Lee sighed. “Listen, kiddo. That’s cute, and insightful, but there’s something imperialist—something third world—something profoundly
Southern
and just
wrong
about the way you and your brother both approach thinking on this issue. Neither of you has ever seen money being invested, just harvested, and you think it grows in the ground. It’s what the structuralists call a homology, like people believing in the trickle-down effect after they spend their lives waiting for their inheritance to trickle down. Byrdie’s my son, I raised him, but more than that he’s a child of his generation. And his generation can kiss my ass. Freelance city planner. My God. He’s going to wake up fifty years old in a squat on Church Hill. And Temple is worse. Temple ought to be at West Point, learning discipline, with a job when he gets out and a place to stay. But no, it’s got to be comp fucking lit. Those pretty-boy parasites are going to bankrupt both of us. I won’t be around to see it, but I can see you already. Picking up the pieces, paying their bills. The levelheaded little woman, keeping things in line. Darling, take my advice and major in accounting. Get your CPA.”

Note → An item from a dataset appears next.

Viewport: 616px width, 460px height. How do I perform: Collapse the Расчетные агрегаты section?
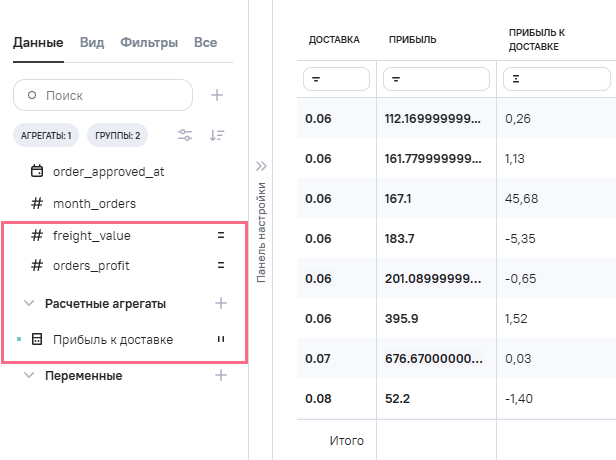pos(29,303)
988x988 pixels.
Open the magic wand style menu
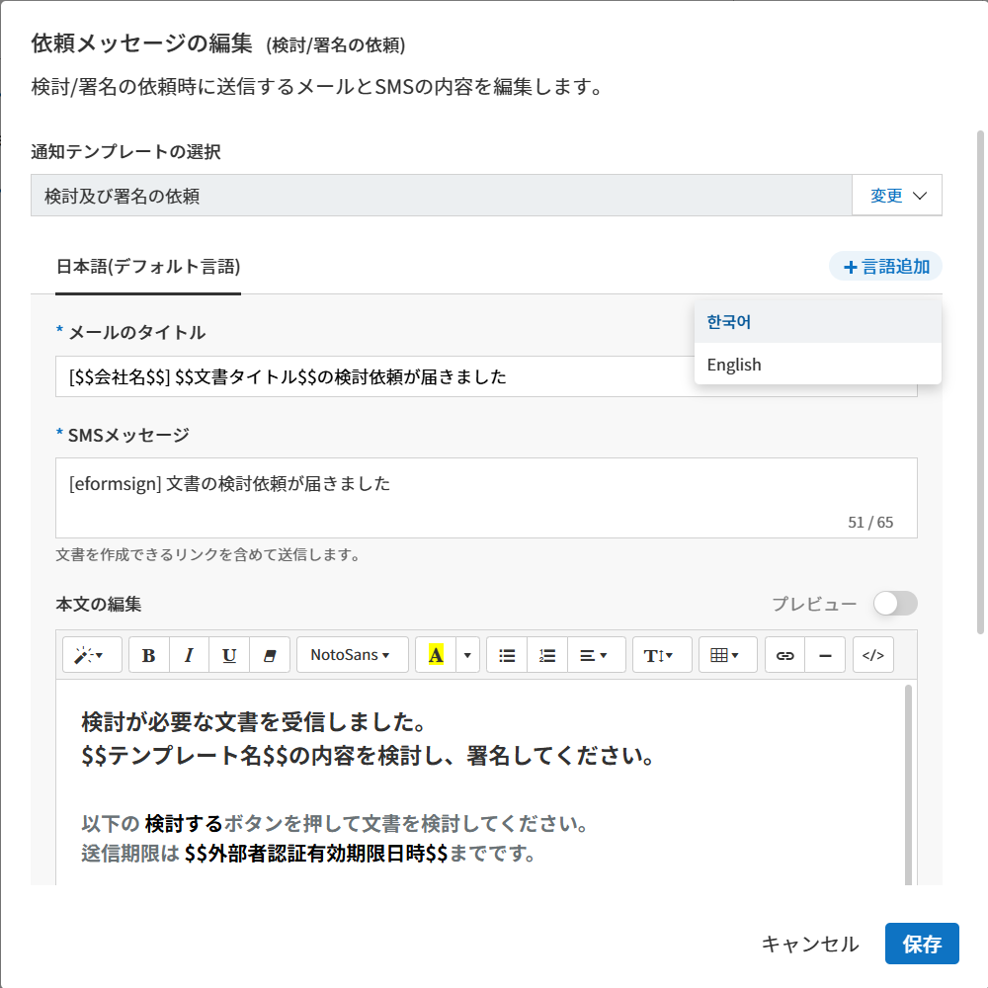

To this outburst, Karen replied evenly, “That’s why I’m glad we might move to New York. Mom says the wife needs to keep control over the purse strings and be the chatelaine. In New York they have an aboveground economy, so I can practice. This cake is so great. Mmm. It’s the first real buttercream I ever ate.”

As he finished his Death by Chocolate, Lee pondered how he might steer the conversation around to a survivable second date. He wanted to get to know his daughter, he really did. Yet drawing her out was possibly not the most rewarding exercise, while doing the talking himself was evidently also a piss-poor idea.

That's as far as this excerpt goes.